# Collocations and Bigrams

Collocations are the multi-word phrases in pieces of text coming from various from text source (web- page, document, etc.). In case of collocations, we group the words that tend to frequently appear together into various phrases in various combinations of different numbers.

Two common types of collocations: 

A: Bigrams: Groups each containing two frequently occuring words together.
e.g,"artificial intelligence","due to", etc.

B: Trigrams: Groups each containing two frequently occuring words together. 
e.g, "the New York", "the United States", etc. .

In [1]:
#Importing libraries
import nltk
from nltk.util import ngrams
from nltk.collocations import BigramCollocationFinder
from nltk.metrics import BigramAssocMeasures

In [2]:
#Defining the example text to be considered
text= "The quick brown fox jumped over the lazy dog."

#Extracting unigram tokens first
Tokens= nltk.word_tokenize(text)

#Creating bigrams from the tokens
bigram_tokens= tuple(nltk.bigrams(Tokens))
print(bigram_tokens)

(('The', 'quick'), ('quick', 'brown'), ('brown', 'fox'), ('fox', 'jumped'), ('jumped', 'over'), ('over', 'the'), ('the', 'lazy'), ('lazy', 'dog'), ('dog', '.'))


In [3]:
#Creating trigrams from the tokens
trigram_tokens= tuple(nltk.trigrams(Tokens))
print(trigram_tokens)

(('The', 'quick', 'brown'), ('quick', 'brown', 'fox'), ('brown', 'fox', 'jumped'), ('fox', 'jumped', 'over'), ('jumped', 'over', 'the'), ('over', 'the', 'lazy'), ('the', 'lazy', 'dog'), ('lazy', 'dog', '.'))


Note: Not all bigrams and trigrams are meaningful. Combinations like ('brown', 'fox'), ('fox', 'jumped'),('quick', 'brown', 'fox'), ('brown', 'fox', 'jumped'), , can be used meaningfully, ('over', 'the'), ('over', 'the', 'lazy'), while combinations like  hold little significance since the bigram and trigram, in the latter cases, don't add much of semantic significance over the  semantic significance of the individual words like ('over','the') or don't act as self- content, stand-alone phrases as in the case of ('over', 'the', 'lazy') . 

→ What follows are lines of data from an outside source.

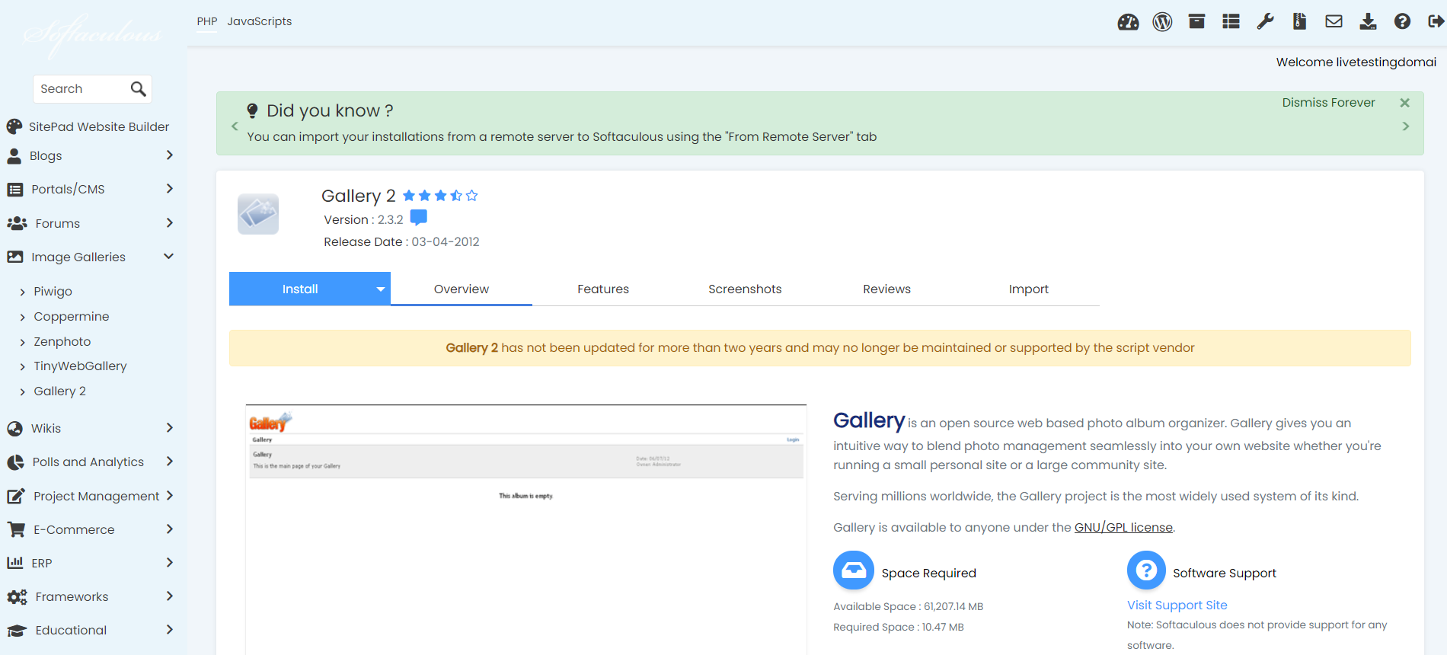Viewport: 1447px width, 655px height.
Task: Open the help question mark icon
Action: point(1402,22)
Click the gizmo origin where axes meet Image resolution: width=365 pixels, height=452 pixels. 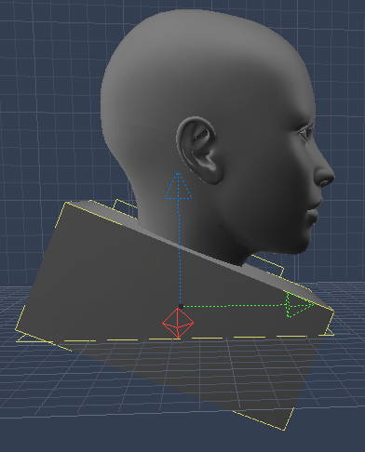coord(181,306)
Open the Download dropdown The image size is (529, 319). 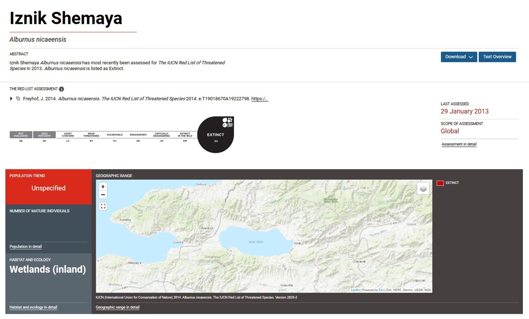[x=458, y=57]
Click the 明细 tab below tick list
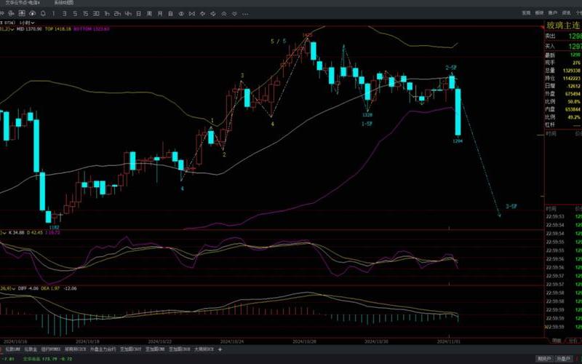This screenshot has height=364, width=582. tap(557, 340)
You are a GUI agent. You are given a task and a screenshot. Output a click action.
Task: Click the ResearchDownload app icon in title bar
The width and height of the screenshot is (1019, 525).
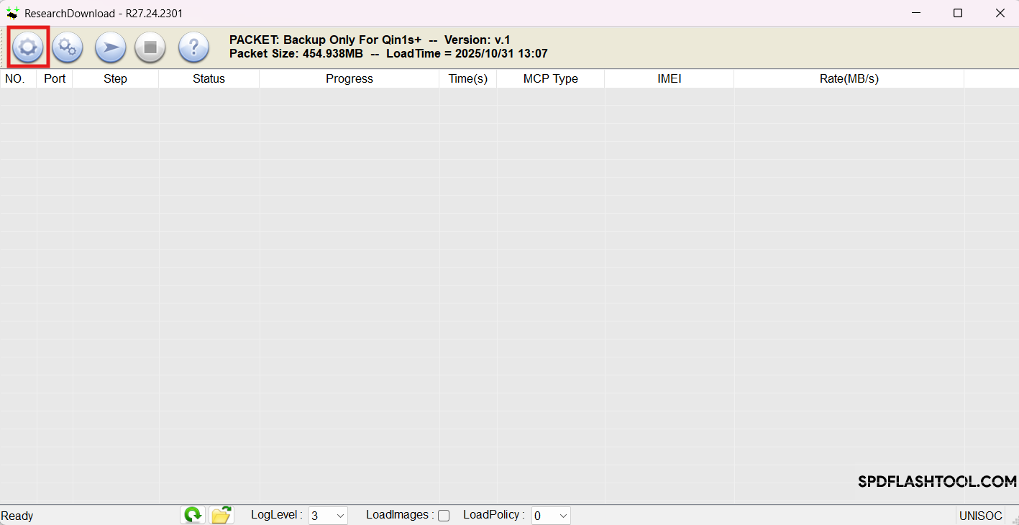[x=14, y=12]
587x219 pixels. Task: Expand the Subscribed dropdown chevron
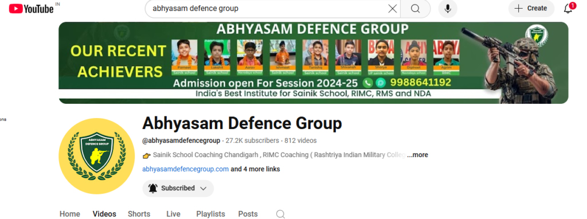click(x=204, y=188)
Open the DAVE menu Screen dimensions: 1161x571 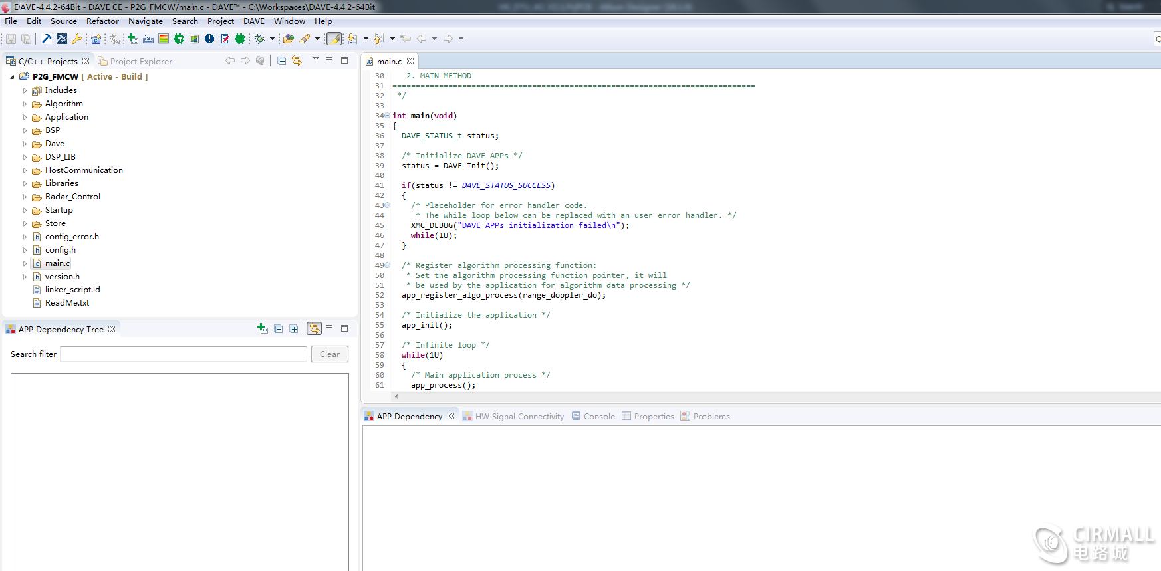coord(253,21)
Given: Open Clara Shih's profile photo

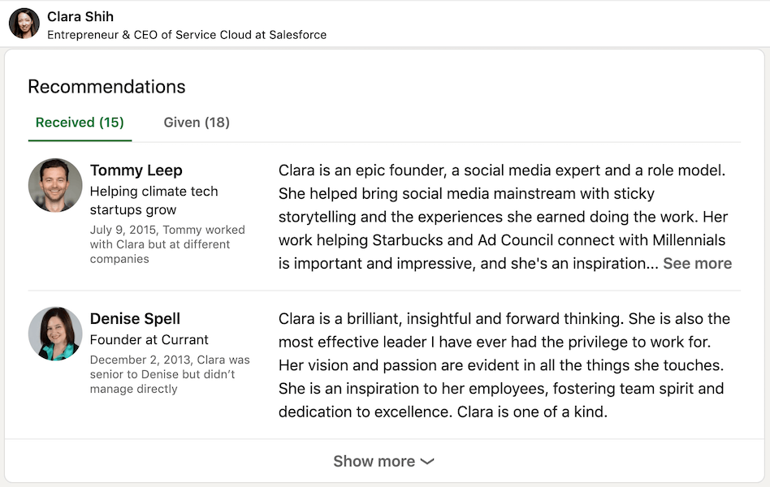Looking at the screenshot, I should 24,23.
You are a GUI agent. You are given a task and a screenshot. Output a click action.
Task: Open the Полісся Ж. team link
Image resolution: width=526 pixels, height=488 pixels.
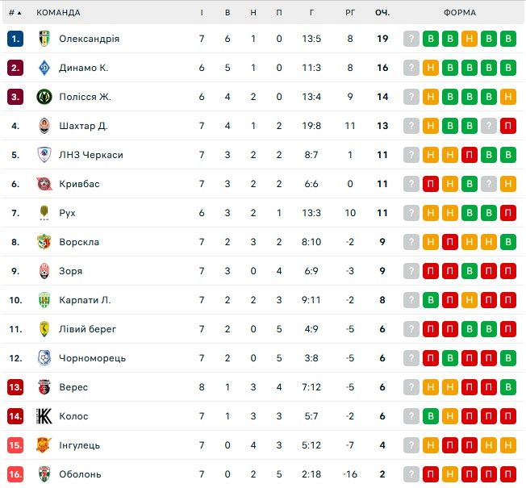coord(85,97)
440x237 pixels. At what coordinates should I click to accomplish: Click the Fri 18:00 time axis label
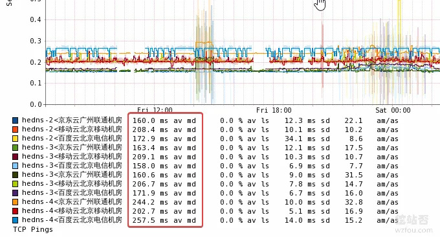click(274, 110)
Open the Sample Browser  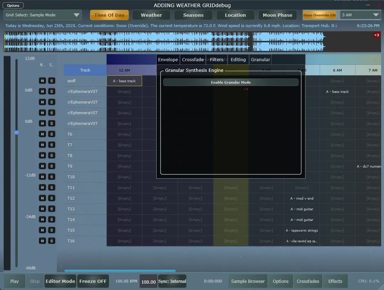[248, 281]
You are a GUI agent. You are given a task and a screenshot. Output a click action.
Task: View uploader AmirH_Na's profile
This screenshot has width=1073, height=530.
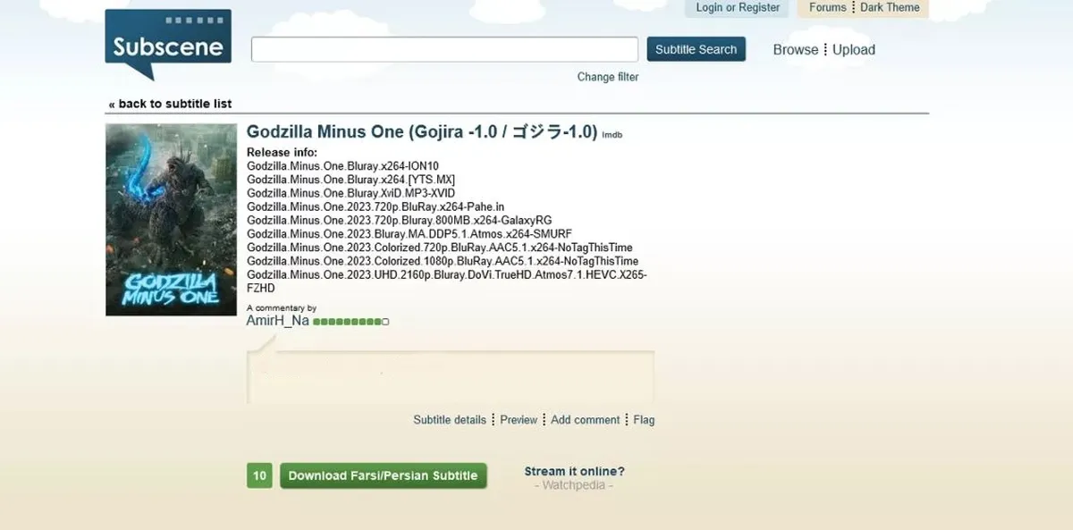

Now, we are going to explore some of the methods that are going to filter- off the meaningful collocations from the non- meaningful ones. 

In [5]:
#Defining the text to be considered

original_text="Artificial Intelligence (AI) By JAKE FRANKENFIELD Updated March 08, 2021 Reviewed by GORDON SCOTT What Is Artificial Intelligence (AI)? Artificial intelligence (AI) refers to the simulation of human intelligence in machines that are programmed to think like humans and mimic their actions. The term may also be applied to any machine that exhibits traits associated with a human mind such as learning and problem-solving. The ideal characteristic of artificial intelligence is its ability to rationalize and take actions that have the best chance of achieving a specific goal. A subset of artificial intelligence is machine learning, which refers to the concept that computer programs can automatically learn from and adapt to new data without being assisted by humans. Deep learning techniques enable this automatic learning through the absorption of huge amounts of unstructured data such as text, images, or video. KEY TAKEAWAYS Artificial intelligence refers to the simulation of human intelligence in machines. The goals of artificial intelligence include learning, reasoning, and perception. AI is being used across different industries including finance and healthcare. Weak AI tends to be simple and single-task oriented, while strong AI carries on tasks that are more complex and human-like. What if you had started investing years ago? Find out what a hypothetical investment would be worth today. SELECT A STOCK TSLA TESLA INC AAPL APPLE INC NKE NIKE INC AMZN AMAZON.COM, INC WMT WALMART INC SELECT INVESTMENT AMOUNT $ 1,000 SELECT A PURCHASE DATE 5 years ago CALCULATE Understanding Artificial Intelligence (AI) When most people hear the term artificial intelligence, the first thing they usually think of is robots. That's because big-budget films and novels weave stories about human-like machines that wreak havoc on Earth. But nothing could be further from the truth. Artificial intelligence is based on the principle that human intelligence can be defined in a way that a machine can easily mimic it and execute tasks, from the most simple to those that are even more complex."

In [6]:
print("The given piece of text converted to a list:")
print()
text=original_text.lower().split()
print(text)

The given piece of text converted to a list:

['artificial', 'intelligence', '(ai)', 'by', 'jake', 'frankenfield', 'updated', 'march', '08,', '2021', 'reviewed', 'by', 'gordon', 'scott', 'what', 'is', 'artificial', 'intelligence', '(ai)?', 'artificial', 'intelligence', '(ai)', 'refers', 'to', 'the', 'simulation', 'of', 'human', 'intelligence', 'in', 'machines', 'that', 'are', 'programmed', 'to', 'think', 'like', 'humans', 'and', 'mimic', 'their', 'actions.', 'the', 'term', 'may', 'also', 'be', 'applied', 'to', 'any', 'machine', 'that', 'exhibits', 'traits', 'associated', 'with', 'a', 'human', 'mind', 'such', 'as', 'learning', 'and', 'problem-solving.', 'the', 'ideal', 'characteristic', 'of', 'artificial', 'intelligence', 'is', 'its', 'ability', 'to', 'rationalize', 'and', 'take', 'actions', 'that', 'have', 'the', 'best', 'chance', 'of', 'achieving', 'a', 'specific', 'goal.', 'a', 'subset', 'of', 'artificial', 'intelligence', 'is', 'machine', 'learning,', 'which', 'refers', 'to', 'the',

In [7]:
#Calculating the frequency of unigrams

wordfreq=[]
for w in text:
    wordfreq.append(text.count(w))

print("Frequencies: "+str(wordfreq))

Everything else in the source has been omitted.